The video shows a guy spraying a flammable substance into an uninflated tire (with the rim sitting in the middle), then setting it on fire which instantly causes the tire to become inflated. What is going on here?
Explosions expand the air around them. The gas expanded rapidly enough to seat the tire and inflate it. IIRC that’s an old trick to reseat a tire.
I don’t see it looking very quickly (on youtube) but I though mythbusters did it too.
They did. And the tire quickly deflates as the air inside cools down.
I’ve only heard of it as a trick to reseat the bead. Did the bead stay seated, I don’t remember.
Mytthbusters video. The myth was inflating and staying inflated.
The aerosol used is starting fluid (ether) and as others said it’s just to seat the ‘beads’ of tubeless tires. You have to immediately keep inflating the tire the regular way to fully seal both beads (sides).
The trick is used if you’re in a situation where you don’t have enough pressure & volume of compressed air in order to get the beads to seat. A typical tire changing machine has a thick, ring-shaped air outlet around the bottom of the tire that blasts a large amount of air into the unseated tire with enough pressure & volume to make the stiff rubber expand and seat the bead. Just an airline connected to the tire’s valve usually can’t do this even with reasonably high pressure (it can’t push a high enough volume of air in fast enough thru the valve stem). Once the bead is (temporarily) ‘seated’ you can finish inflating it and get both beads to seal (pop) into place.
It’s a very unusual thing to do, no shop with a tire machine would ever need to do it. It’s really sort of a stranded-in-the-middle-of-nowhere-with-a-flat kind of thing, and even then you’d still need some kind of air pump to fully seal the beads of the tire…
I have seen the tire guys do this countless times over the years, mostly 20 years ago. Too much either the tire will jump 4 ft off the ground.
It’s also a good way to singe arm hair, eyebrows, and miscellaneous other hair if you don’t have a clip-on chuck for your air hose. Not that I’ve ever done that personally, you know. I’m just saying. :dubious:
I originally heard about this as only the means to seat a truck tire. With big heavy tires getting it to seat with out mechanical assistance is supposed to be impossible, so this was a way to make it a one person job. But it seems like you have to start pumping air in immediately to make it useful. Since first hearing this I’ve heard the myth, that the tire would stay inflated.

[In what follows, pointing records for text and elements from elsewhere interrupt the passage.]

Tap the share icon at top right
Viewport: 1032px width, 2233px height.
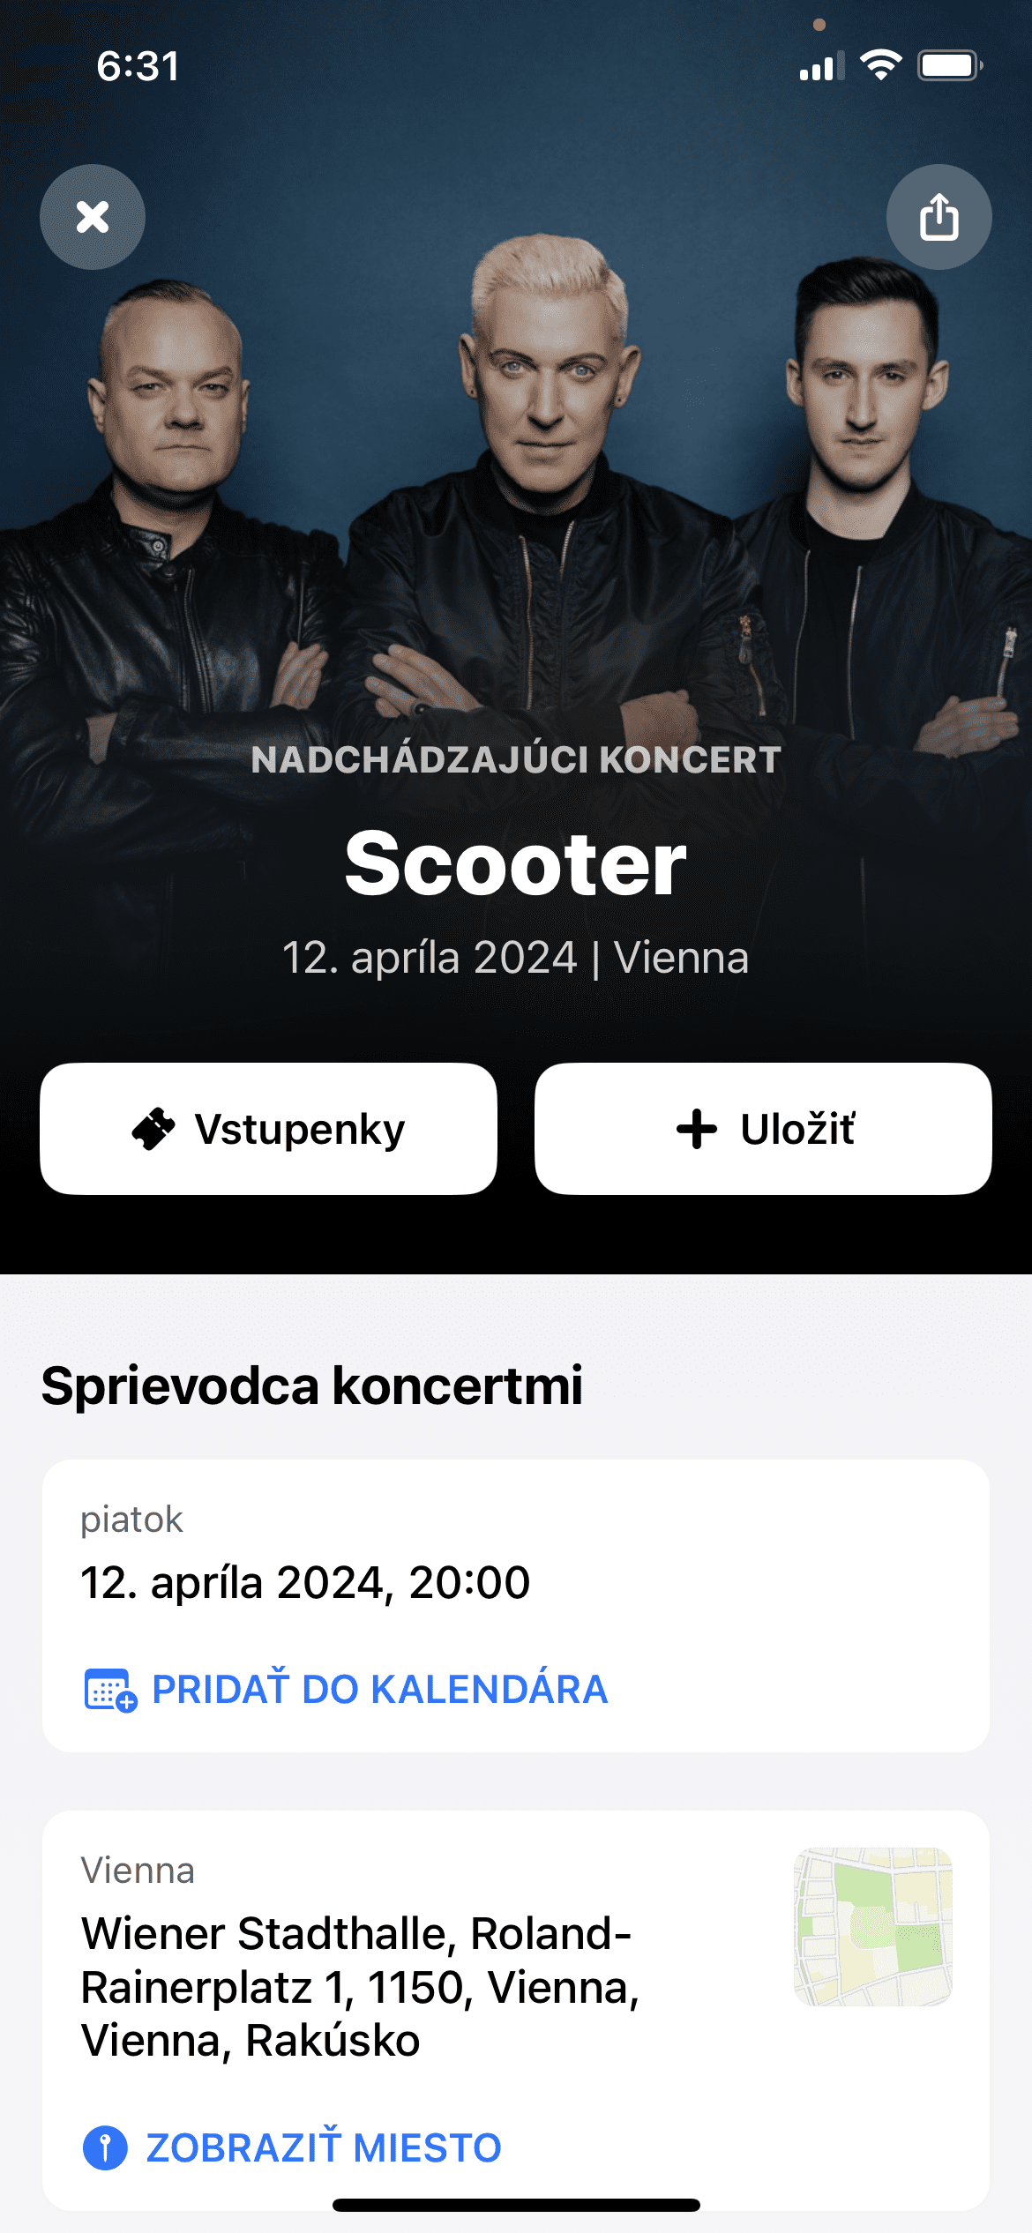point(939,217)
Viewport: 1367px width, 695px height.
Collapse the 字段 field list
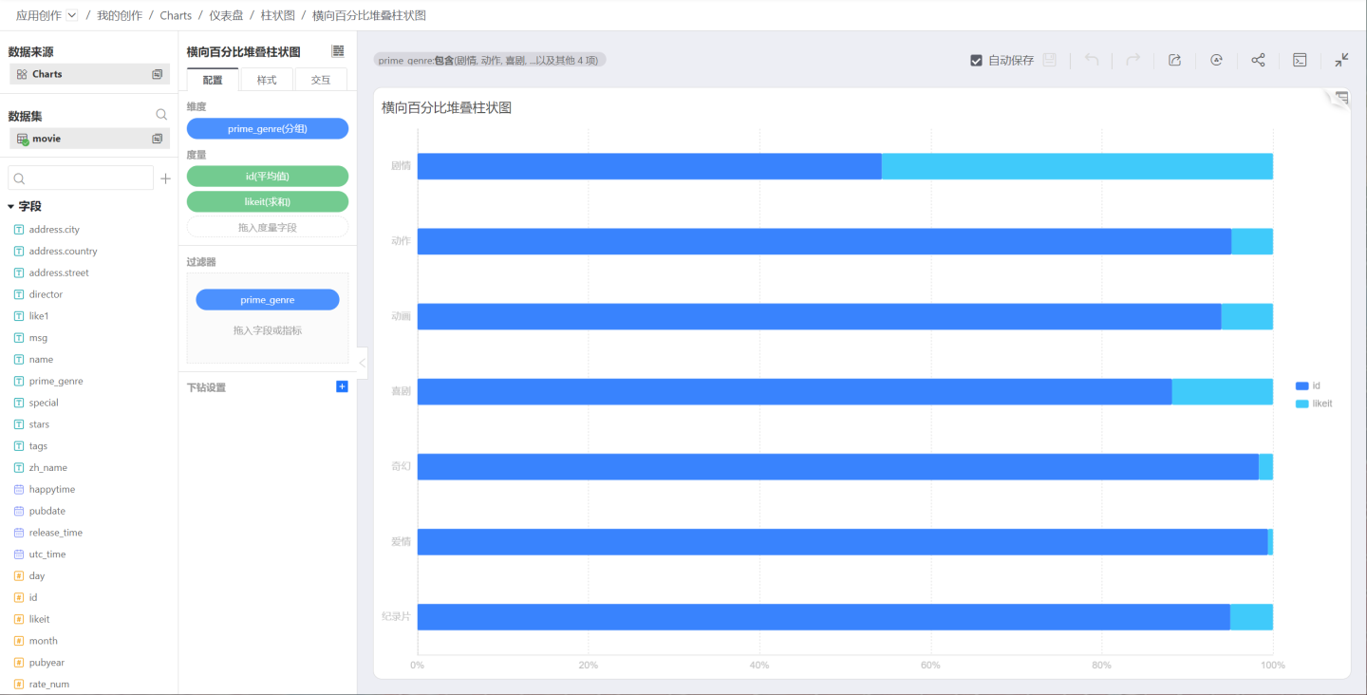[11, 206]
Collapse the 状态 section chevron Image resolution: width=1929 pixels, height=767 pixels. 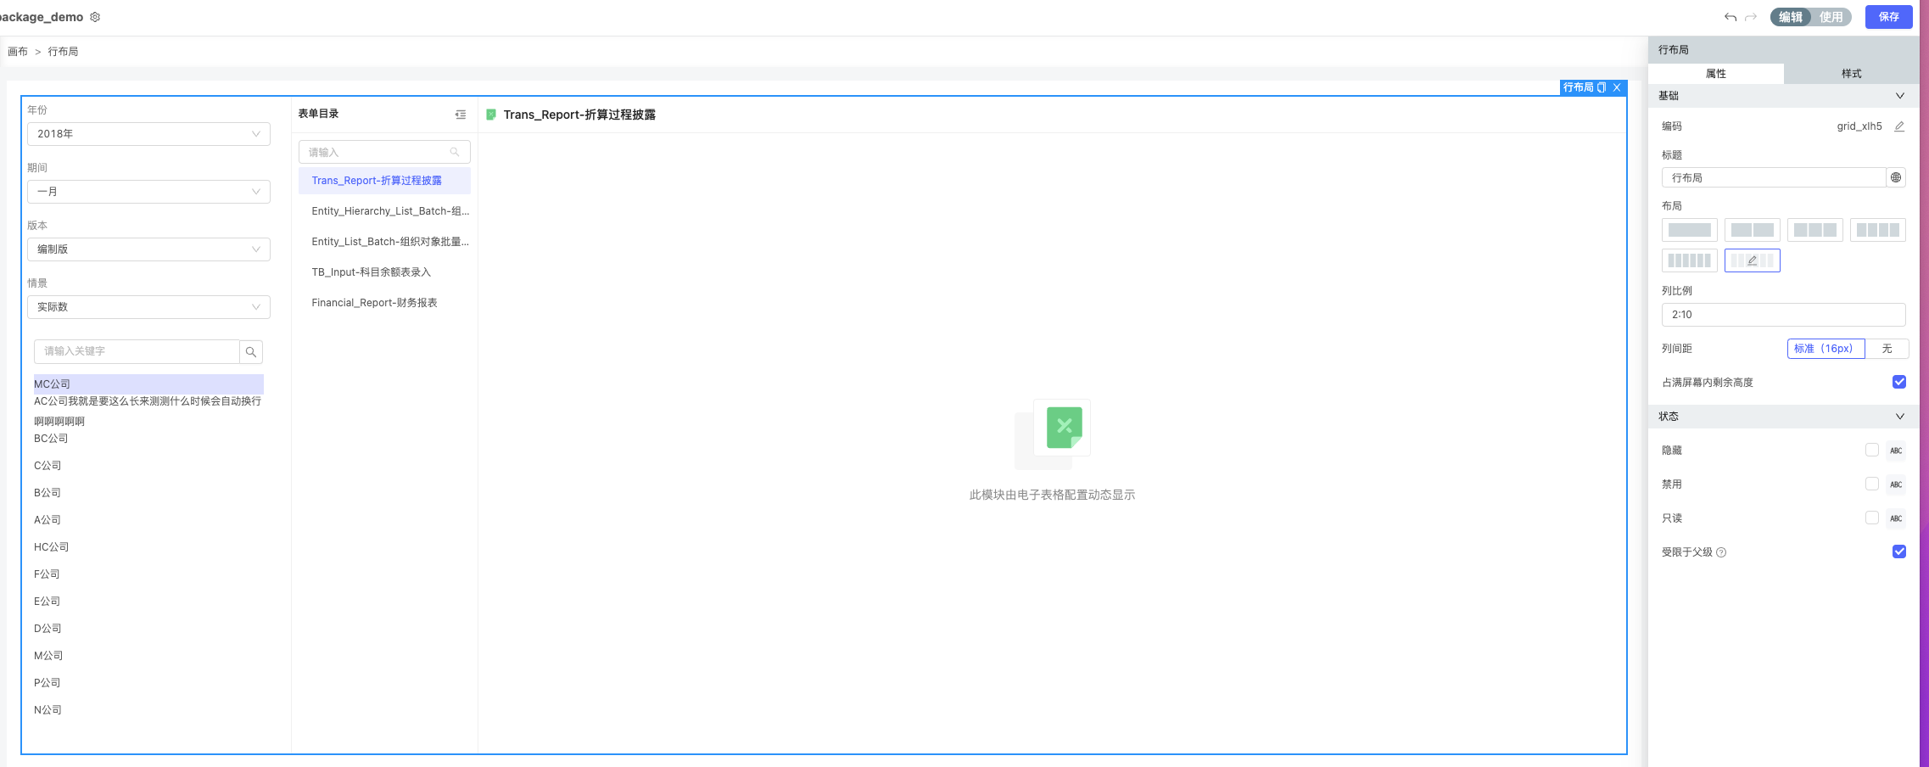pyautogui.click(x=1899, y=417)
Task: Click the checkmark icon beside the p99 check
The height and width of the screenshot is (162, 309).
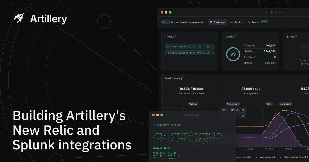Action: tap(168, 47)
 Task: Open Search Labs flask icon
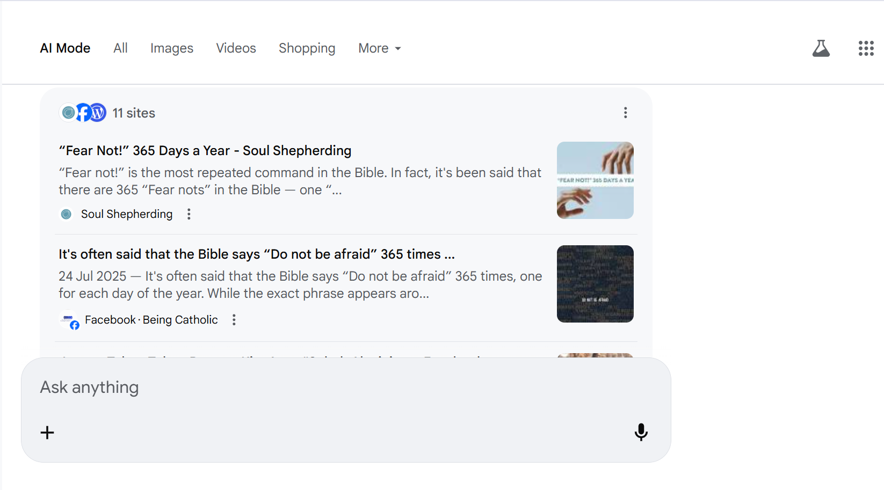coord(821,48)
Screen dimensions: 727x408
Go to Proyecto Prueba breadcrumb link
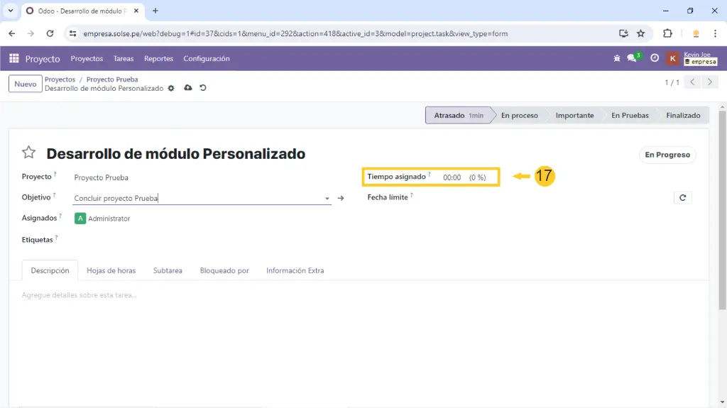pyautogui.click(x=112, y=79)
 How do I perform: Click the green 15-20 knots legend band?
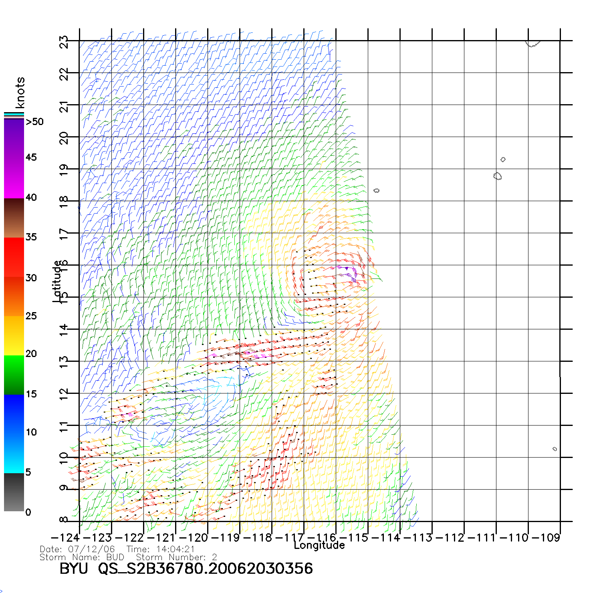[x=14, y=375]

it does seat the tire if done right. it also works good on small less rigid tires like wheel barrows and lawn/garden tractors. you need to quickly and gently apply compressed air through the hose.
Not air inside anymore. Assuming the flammable substance was a hydrocarbon like (ether/starting fluid), a large portion of the combustion products is water vapor. Immediately after the burn, the temperature of the combustion products is plenty hot, but the cold rim and tire will rapidly remove heat; as it cools toward room temperature, the water vapor will condense. In contrast to a gas like air that just reduces pressure modestly as it cools, the condensation process lowers the volume of the water by a factor of about 1000. That’s why you can do fun tricks like this.
Quite different from just having a tire full of hot air.
I have done this several times and like has been said can be very dangerouse.
The last time was a couple months ago with a trailer tire that had been flat for a long time and cold where there was no way to hold the tire snug enough to the rim to inflate it, and all I had was a foot operated machanical pump. Being causious, and needing to get air into the tire rapidly after the woof from the either, I failed on the first two attempts, but got the tire to seal.
That video showed a tire/rim combination where the method used was very nessesary, although some basic safety practices like safety glasses and a fire extigusher is highly recommend.